Ernie Hawkins (born Ernest Leroy Hawkins, 1947, Pittsburgh, Pennsylvania) is an American acoustic blues guitar player, singer, songwriter, recording artist, and educator.

Hawkins, along with fellow bluesmen Stefan Grossman and Roy Bookbinder, studied with blues legend Reverend Gary Davis in New York City in 1965 and 1966.  Over the years, he learned a variety of styles, including Piedmont blues, Delta blues, ragtime, and gospel.

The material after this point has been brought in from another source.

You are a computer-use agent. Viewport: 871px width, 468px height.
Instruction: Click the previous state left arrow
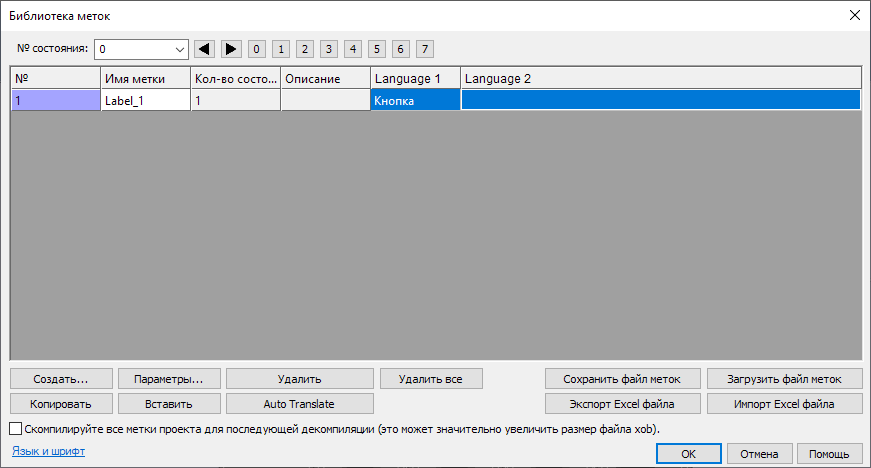[205, 48]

In 1969, Hawkins moved back to his hometown of Pittsburgh, and enrolled at the University of Pittsburgh, earning a degree in philosophy.  In 1973, he moved to Dallas for graduate school and earned a PhD in phenomenological psychology at the University of Dallas, though he remained active in music, studying and performing with Mance Lipscomb, Robert Pete Williams, Fred McDowell, and Robert "Nyles" Jones.

In 1978, Hawkins decided to put aside his psychology career and become a full-time musician.  In the mid 1980s, He returned to Pittsburgh, and for the next ten years played lead guitar with the local R&B act Gary Belloma and the Blue Bombers.  Over the years, he played with blues musicians Reverend Gary Davis, Son House, Mance Lipscomb, Fred McDowell, Jim Brewer and others, and has been featured in Sing Out!, Fingerstyle Guitar, Dirty Linen, Acoustic Guitar, Blues Revue and Vintage Guitar magazines. He has appeared on A Prairie Home Companion, Mountain Stage, WoodSongs Old-Time Radio Hour and XM Satellite Radio.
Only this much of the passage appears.